Но вот приходит Бог, как сила злая,
И сочетаемся мы с грозною нуждой,
А из–за туч манит рука родная
 
 
И вечный взор сияет глубиной…
Пойми слова, звучащие нестрого:
«Нет в людях сил – возможно всё для Бога».
 

Веревка

 
Ощупью средь ночи я петлю накинул
На непрочной койки рваную холстину;
Правой узел правил, левой сжал края:
Крепкая веревка слушалась меня.
Узел был на славу, всё казалось прочно,
Но, слабея снова в темноте полночной,
Разошелся узел. Падала рука!
И сжимала сердце строгая тоска.
Всё–то представлялось сумрачное дело:
Как дрожали руки и душа скорбела
У того, кто жаждал верную петлю
Ночью той ужасной, стоя на краю
Бездны необъятной, что дышала грозно
И шептала в ухо: поздно, слишком поздно!
 
 
Голову сдавило как бы злым недугом.
Я с веревкой скользкой говорил, как с другом.
– Вот я пленник бедный, починяю ложе;
Дело просто, ясно, – только отчего же
В пальцах моих трепет и в груди огонь?
Мнится мне, мерцает смутно бледный конь,
А над ним отверсты в мгле недвижной ночи
Роковой медузы фосфорные очи.
Или ты, веревка, вольной смерти учишь,
Для чего меня ты долгой ночью мучишь? –
И я ждал ответа… Но из рук скользила,
Как змея, веревка. И в углу уныло
Шелестели мыши средь бумаг моих,
И щемил мне душу нерожденный стих.
 

«Пальмы да пальмы… Сплетения пальм без конца…»

 
Пальмы да пальмы… Сплетения пальм без конца
Ночью морозной на стеклах изваяны.
Завтра встречаем мы красное солнце Творца
Нашими стройными вайями.
 
 
Как изваял их мороз, мы не в силах понять, –
Разум немеет пред явью и грезою.
Робкое сердце плотское учись же смирять
Перед небесною Розою.
 

Эпиграмма (на Валер.
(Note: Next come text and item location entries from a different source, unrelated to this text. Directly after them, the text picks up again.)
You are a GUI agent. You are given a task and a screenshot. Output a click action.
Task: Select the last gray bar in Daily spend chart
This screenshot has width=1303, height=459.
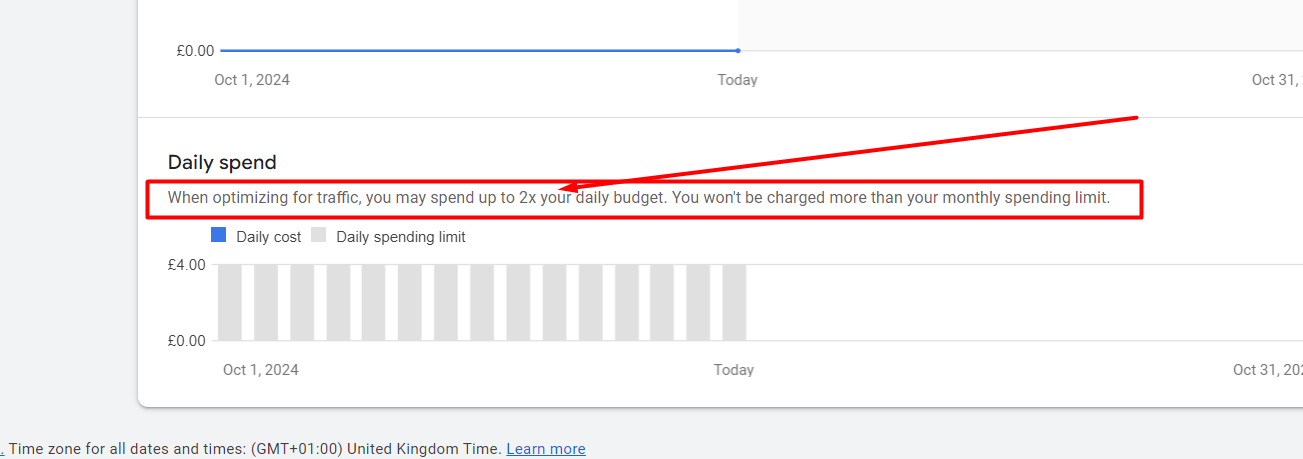pos(734,302)
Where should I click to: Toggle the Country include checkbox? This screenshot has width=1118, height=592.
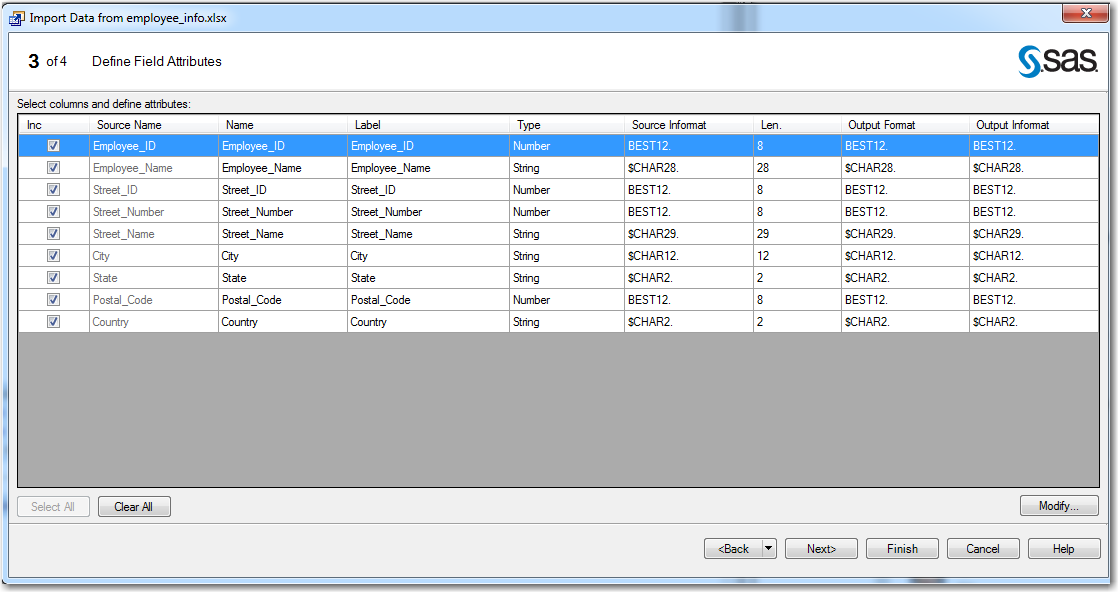click(x=53, y=321)
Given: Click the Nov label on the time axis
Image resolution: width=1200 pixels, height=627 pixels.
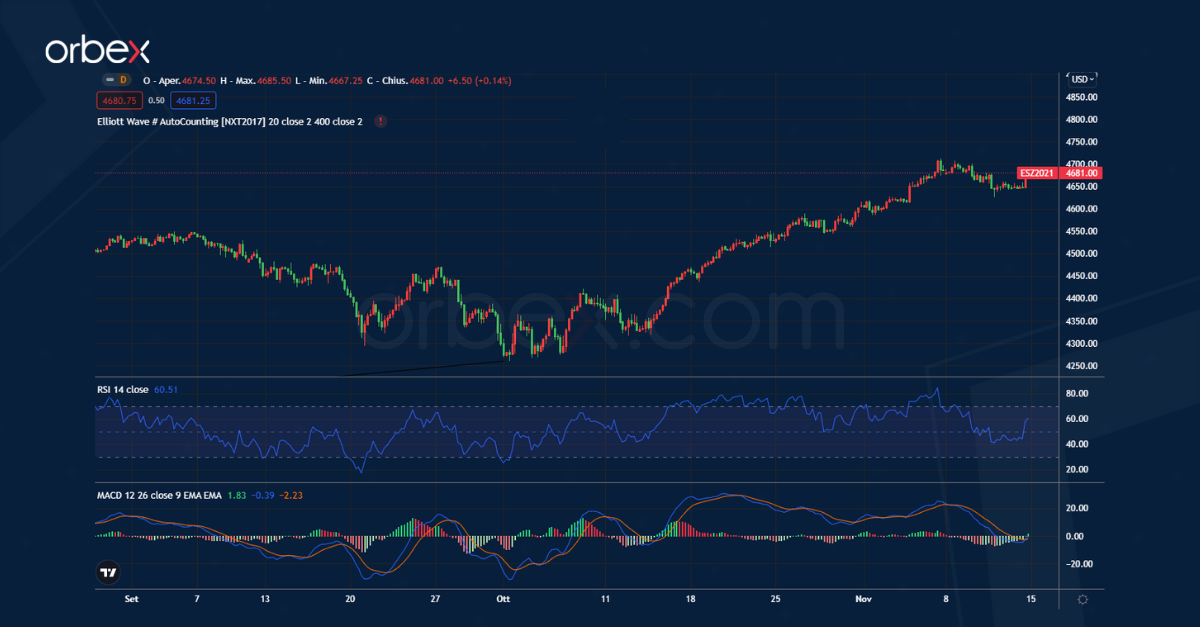Looking at the screenshot, I should click(x=862, y=598).
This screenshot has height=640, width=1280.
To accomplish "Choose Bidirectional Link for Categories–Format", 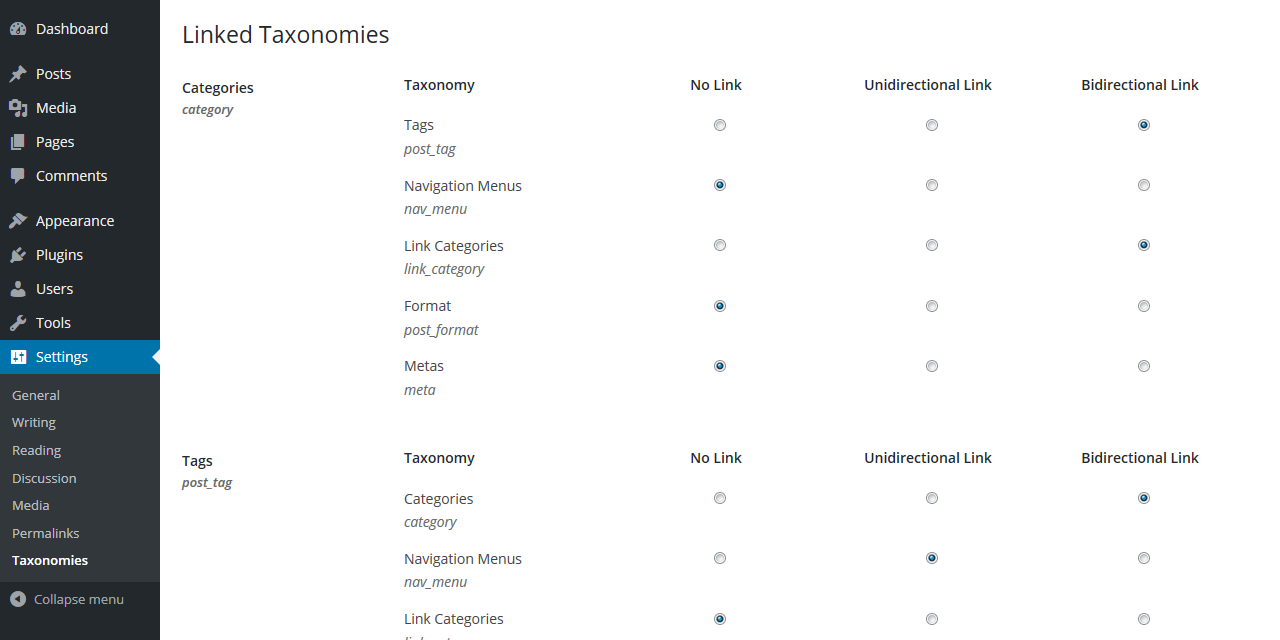I will point(1144,306).
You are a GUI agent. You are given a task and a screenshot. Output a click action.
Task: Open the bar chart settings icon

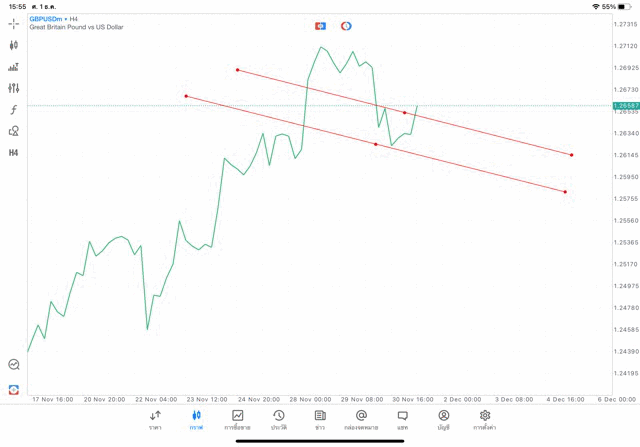tap(13, 67)
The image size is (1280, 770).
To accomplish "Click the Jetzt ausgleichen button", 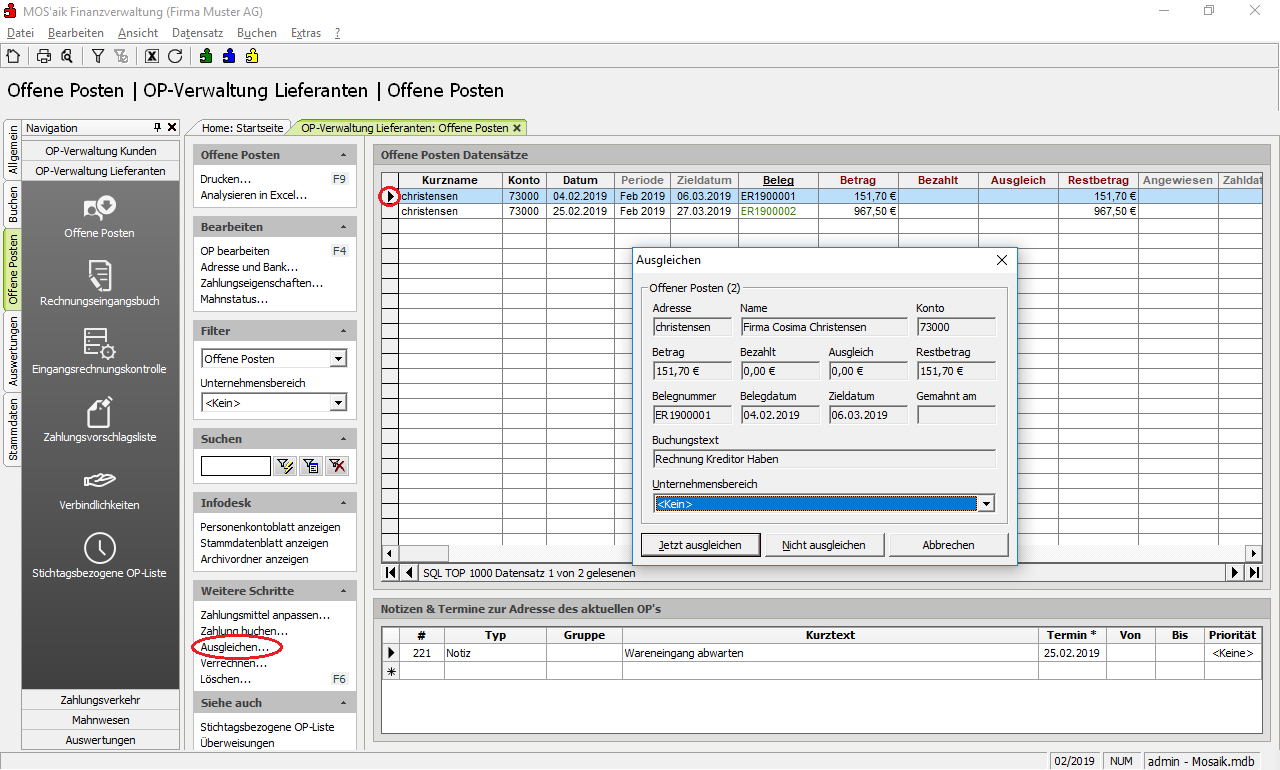I will pos(700,545).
Гавр. Калинина)

 
Познайте тайну душ: Как агнец нес он
Неправый плен, но быв освобожден,
Глядел насупленно, был грустен и смятен,
Как бы блуждая меж трех сосен.
 

Отрывок

М. Г. Рождественскому

 

 
Сдвинуть вы меня хотите, друже;
Ваши символы – туманные слова.
Вы без мысли не пройдете лужи,
В строгой мысли зреет голова.
 
 
Символ что? Под образы любые
Что угодно я вам подведу,
А у вас всё – Логос да София,
С вами вместе – нет, я не пойду.
 
 
Ваши доводы – гонимый бурей листик,
Их не хочет ни мой ум, ни вкус;
Есть один душе опасный мистик –
Галилейский плотник Иисус.
 

«Наш разговор оборван часовым…»

 
Наш разговор оборван часовым:
– Здесь говорить нельзя. Скорее проходите. –
Поежась, ты пошла, не спорить же с таким!
А он вослед кричал еще сердитей:
 
 
Повиновение дало ему размах;
Воистину, для счастья нужно мало.
И вырастал он в собственных глазах,
Пока вдали ты пропадала.
 

Пляска стражей

 
Слышу пляски дробный топот
За железными дверями.
Этот – ну в ладоши хлопать,
Семенит другой ногами.
Эй, Тула, Тула – я,
Тула – родина моя!
 
 
Ночь длинна, устали стражи,
Подремали сколько надо.
В коридоре свянешь даже –
Невеликая отрада.
 
 
Слава Богу, мы не пленны:
Те замкнуты – нам свобода.
Хоть одни и те же стены,
Да иная, знать, природа!
 
 
Вот к рассвету близко время.
Оседлай коня–скамейку,
Повод в руки, ноги в стремя –
Догоняй судьбу–злодейку!
Эй, Тула, Тула – я,
Тула – родина моя!
 
1Vive la bagatelle! (Примеч. автора.) [Да здравствуют пустяки! (фр.)]
2Когда скорбящая вдова, бессмертная Изида, неспособная избыть свою боль, оплакала наконец Осириса, она вверила надежды священному скарабею, и слезы ее осушились. Мишле (фр.).